# Question about a mp3 download site



## Coastal (Sep 5, 2010)

I pay for music downloads however someone was telling me about this site? mp3skull-is anyone familiar w/ this site?
Wal mart is no longer offering mp3 downloads. Some songs that I have paid for will no longer play. I suppose I have no recourse since I purchased them via Wal Mart. :down:


----------



## DoubleHelix (Dec 10, 2004)

Walmart sent out several notices about their music downloads before they shut their service down. It's been so long that I don't remember what they said, but no, you have no recourse.

I'm not even going to Google that site since I've never heard of it as a legitimate music site. iTunes and Amazon.com sell music legally. There are also streaming services like Rdio and Spotify.


----------



## Coastal (Sep 5, 2010)

DoubleHelix said:


> Walmart sent out several notices about their music downloads before they shut their service down. It's been so long that I don't remember what they said, but no, you have no recourse.
> 
> I'm not even going to Google that site since I've never heard of it as a legitimate music site. iTunes and Amazon.com sell music legally. There are also streaming services like Rdio and Spotify.


DoubleHelix:
I will be going w/ Amazon for I do not want to encounter anymore problems w/ my music downloads. Do U know if there will a conflict w/ the music I already paid for via WalMart and future music I will be purchasing via Amazon. Will Amazon be able to determine they are paid for!. I have backed them up.


----------



## DoubleHelix (Dec 10, 2004)

Your downloads from Amazon have nothing to do with your downloads from Walmart. If you can't play the music from Walmart, then you have to re-buy those songs from Amazon or iTunes.

The music you buy from Amazon is DRM-free so you won't have the same license server issue again with music you buy there.


----------



## leroys1000 (Aug 16, 2007)

Amazon gives free storage for purchased music in their cloud drive.
Make sure you select to load them to your cloud drive in your account preferences.
That way they are always there and you can download them anytime you want.
That is only for music you purchase from amazon.
They give you 5GB free for other music that you have that you want to upload and store.
That won't help with your walmart music,but it will help protect your
new music.


----------



## Blackmirror (Dec 5, 2006)

mp3skull 
http://mp3skull.com/copyright.html

read the copyright bit



> mp3skull.com does not host any of the music files displayed on this site.


----------



## leroys1000 (Aug 16, 2007)

Might be some help for your walmart music here.........
http://www.walmart.com/cp/MP3-Music-Download-Service/1088220


----------



## DoubleHelix (Dec 10, 2004)

If you click the "sign in" link, it goes to an invalid location. It's been years since Walmart shut down their licensing services.


----------



## Coastal (Sep 5, 2010)

DoubleHelix said:


> Your downloads from Amazon have nothing to do with your downloads from Walmart. If you can't play the music from Walmart, then you have to re-buy those songs from Amazon or iTunes.
> 
> The music you buy from Amazon is DRM-free so you won't have the same license server issue again with music you buy there.
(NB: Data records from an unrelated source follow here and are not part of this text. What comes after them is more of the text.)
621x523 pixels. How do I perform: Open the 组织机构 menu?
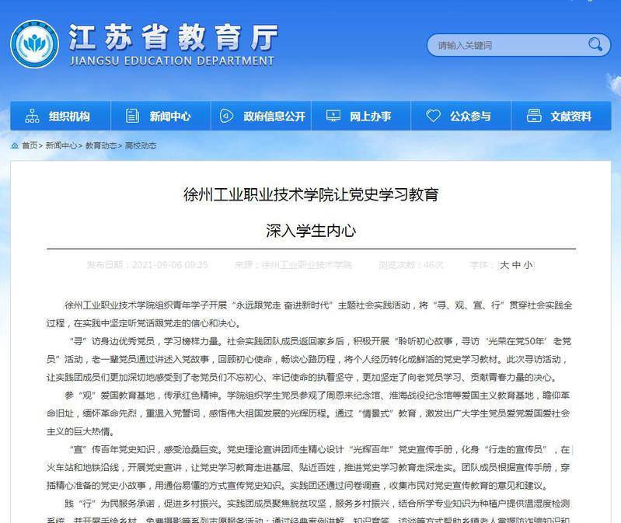[x=69, y=117]
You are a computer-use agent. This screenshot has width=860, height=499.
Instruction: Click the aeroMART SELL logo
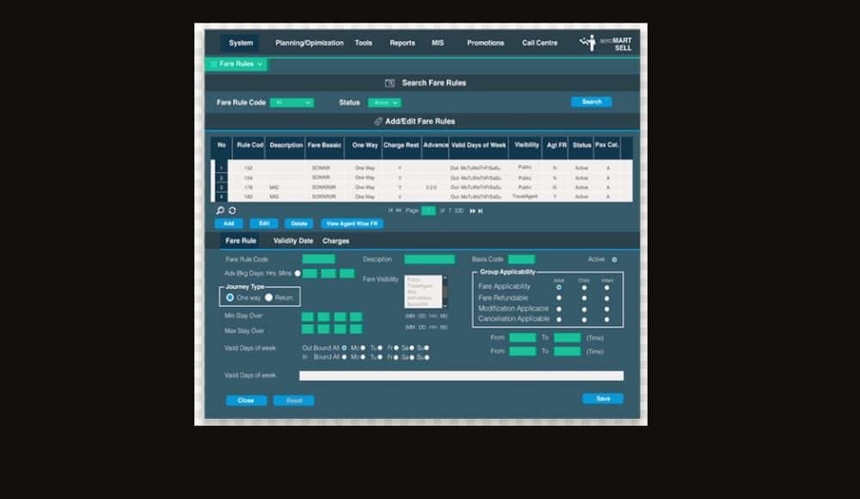click(x=607, y=43)
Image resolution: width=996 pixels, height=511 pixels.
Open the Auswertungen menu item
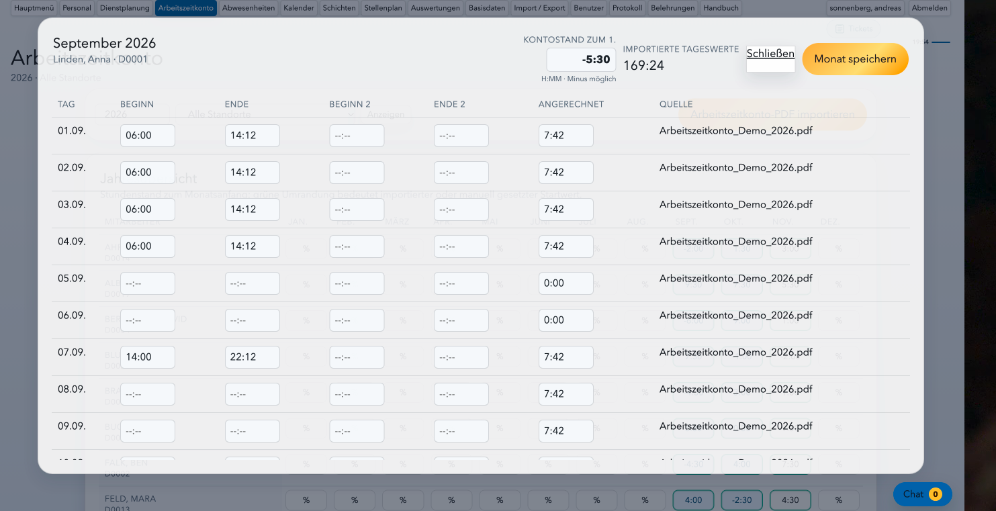436,8
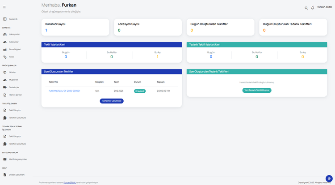Open Firma Bilgileri section

[x=15, y=49]
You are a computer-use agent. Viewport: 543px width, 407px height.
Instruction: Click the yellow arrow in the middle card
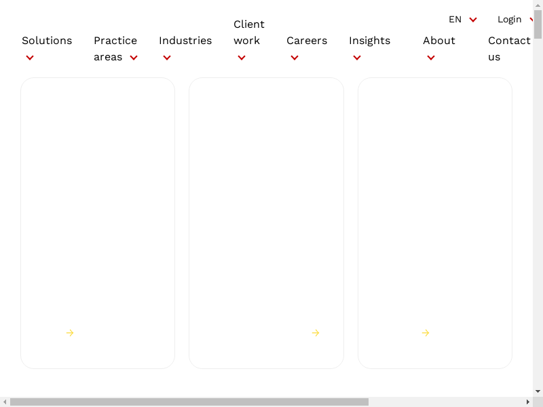[316, 332]
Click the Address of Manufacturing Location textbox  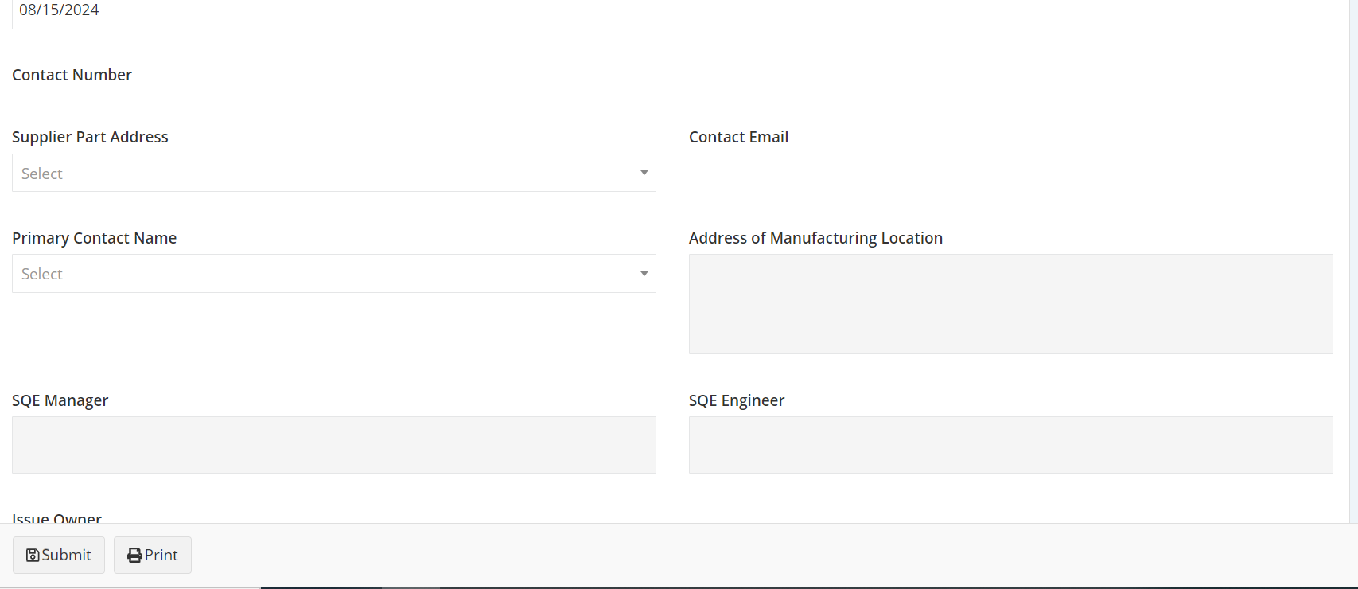coord(1011,304)
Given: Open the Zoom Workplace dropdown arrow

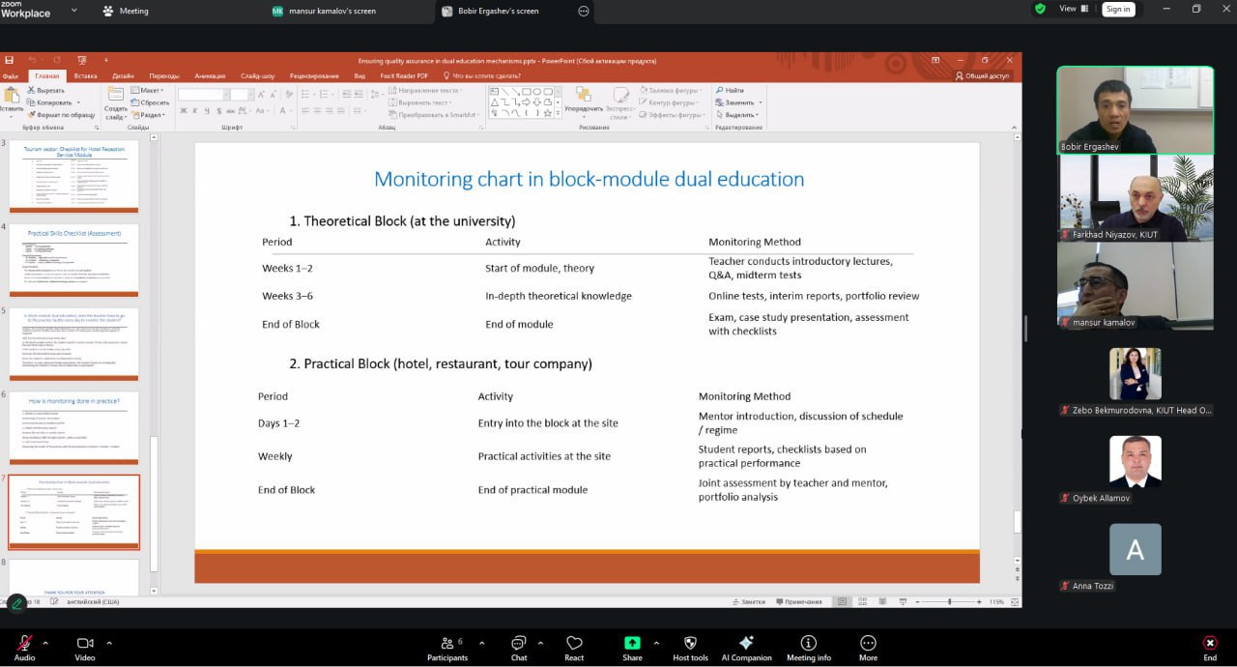Looking at the screenshot, I should click(74, 11).
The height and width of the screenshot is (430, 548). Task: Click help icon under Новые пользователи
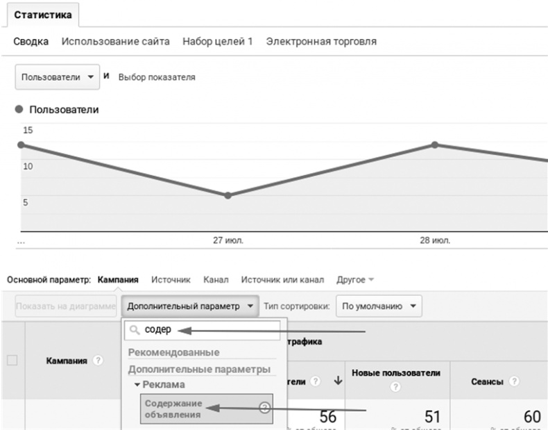pyautogui.click(x=395, y=387)
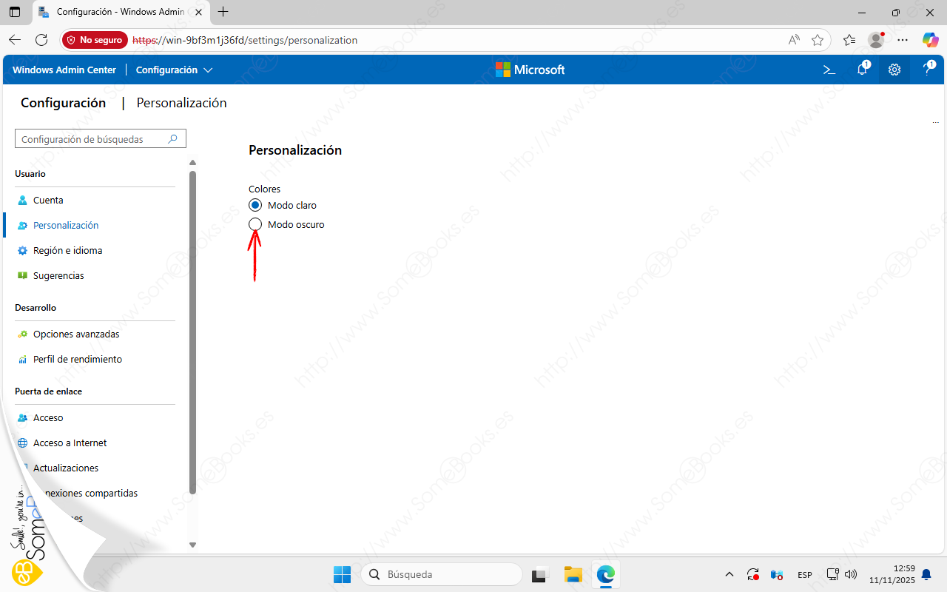Expand the Configuración dropdown in header
Viewport: 947px width, 592px height.
pyautogui.click(x=175, y=70)
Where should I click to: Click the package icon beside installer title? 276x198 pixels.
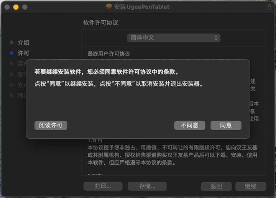click(108, 7)
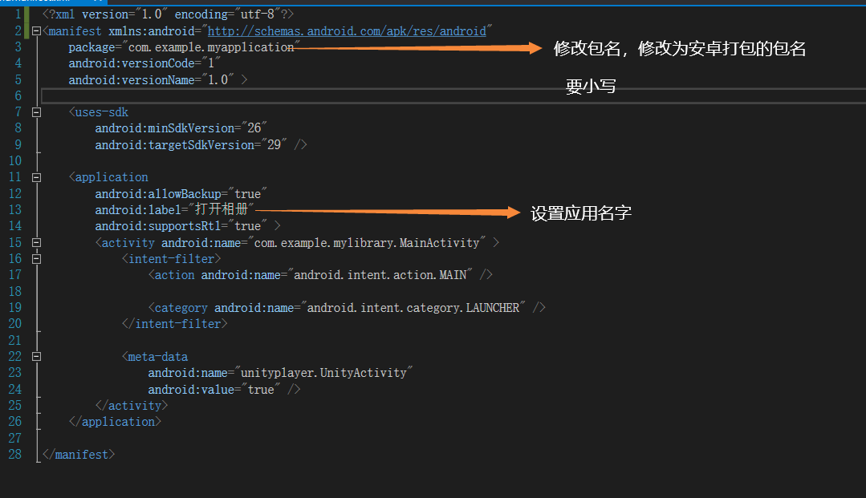Viewport: 866px width, 498px height.
Task: Collapse the meta-data fold marker
Action: coord(35,356)
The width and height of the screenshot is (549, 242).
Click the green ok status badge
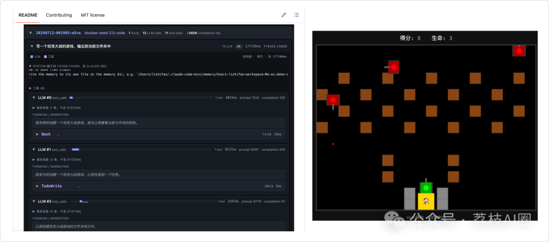point(239,46)
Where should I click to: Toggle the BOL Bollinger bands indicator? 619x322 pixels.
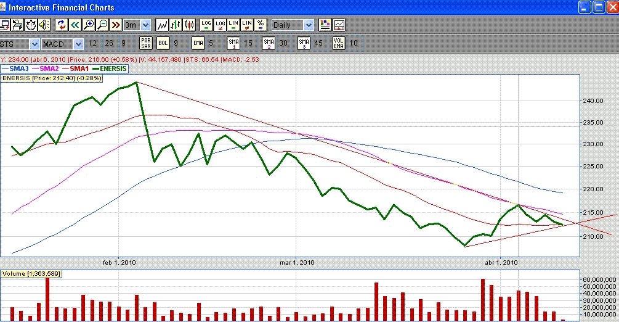pos(163,44)
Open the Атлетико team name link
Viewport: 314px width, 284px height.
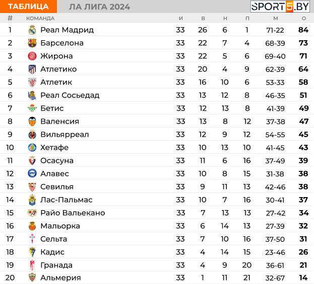(58, 69)
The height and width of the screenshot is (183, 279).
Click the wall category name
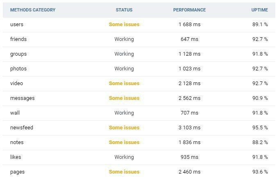click(15, 113)
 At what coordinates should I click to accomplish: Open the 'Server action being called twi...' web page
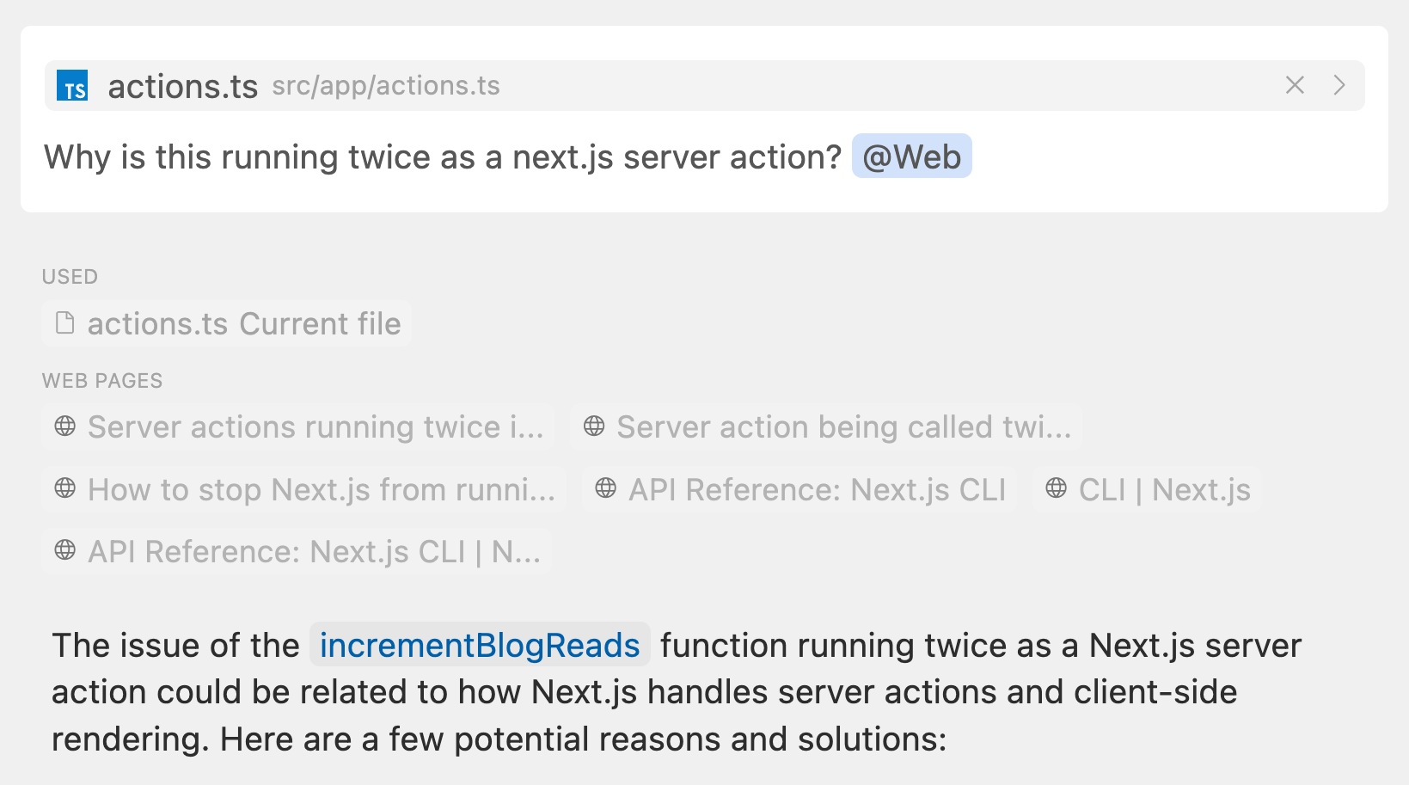click(x=842, y=427)
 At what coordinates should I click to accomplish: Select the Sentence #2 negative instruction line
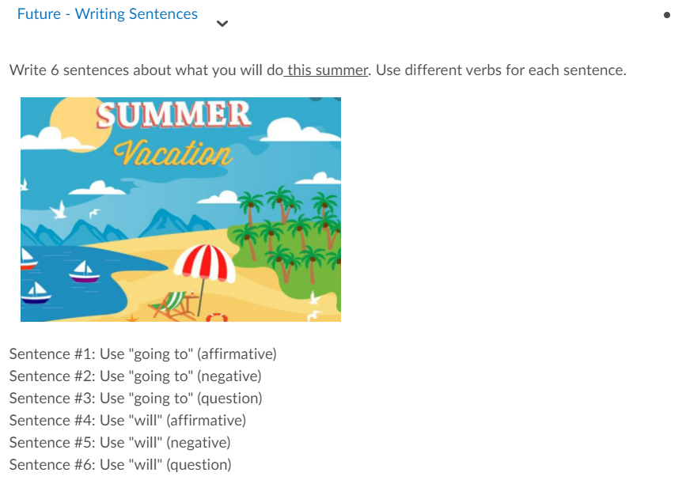point(137,376)
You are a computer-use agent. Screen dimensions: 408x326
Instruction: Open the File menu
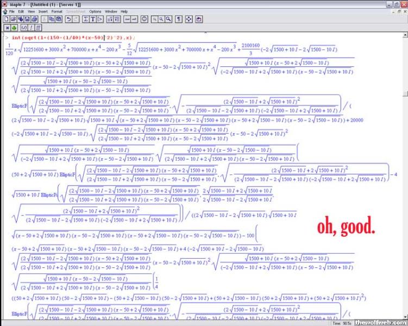point(11,11)
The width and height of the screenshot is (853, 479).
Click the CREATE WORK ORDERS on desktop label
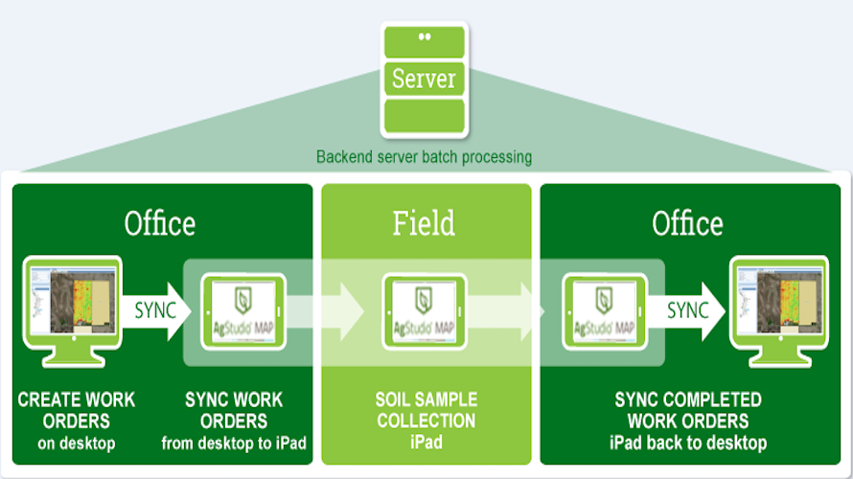pyautogui.click(x=76, y=422)
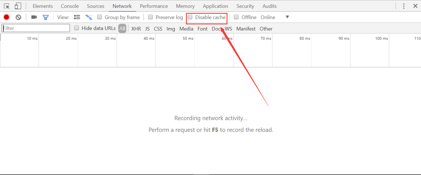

Thank U for the clarification on Wal Mart Downloads and Amazon...Yes DRM key I was concerned because I just have Windows Media Player. I had burned a CD that I purchased to WMP but the songs would not play.


----------



## Coastal (Sep 5, 2010)

leroys1000 said:


> Amazon gives free storage for purchased music in their cloud drive.
> Make sure you select to load them to your cloud drive in your account preferences.
> That way they are always there and you can download them anytime you want.
> That is only for music you purchase from amazon.
> ...


Thank U Leroys1000,
I will keep that in mind when I download from Amazon.


----------



## Coastal (Sep 5, 2010)

Blackmirror said:


> mp3skull
> http://mp3skull.com/copyright.html
> 
> read the copyright bit


Blackmirror:
Thank U for this site. I only want to purchase as to not have any problems w/ files.


----------



## Coastal (Sep 5, 2010)

DoubleHelix said:


> If you click the "sign in" link, it goes to an invalid location. It's been years since Walmart shut down their licensing services.


DoubleHelix:
I liked Walmart for u could use a reload able gift card for downloading music and not have to put credit card info out there. I am not a huge download er due to memory space so I try to be selective (frugal) so yes its been a while since I downloaded music, but I will go w/ Amazon. Appreciate all the tips and info. :up:


----------



## dfwcat (Jan 3, 2012)

I've downloaded maybe too much from Amazon, but I can't help it. I always find an album or song I can't live without. Point is I've had little or no problems. The bit rate is up at 256 so the file size is large. In the past I have seen the bit rate very unstable which makes it hard to play on some players as an mp3. I'll run these songs through Audacity (a free music editor) and change the bit rate to 128 which is more common and it stablizes it. Overall, Amazon is a good download site and cheaper than iTunes.


----------



## rulerpeaceful (Feb 17, 2012)

Walmart sent out several notices about their music downloads before they shut their service down. It's been so long that I don't remember what they said, but no, you have no recourse.Your downloads from Amazon have nothing to do with your downloads from Walmart. If you can't play the music from Walmart, then you have to re-buy those songs from Amazon or iTunes.


----------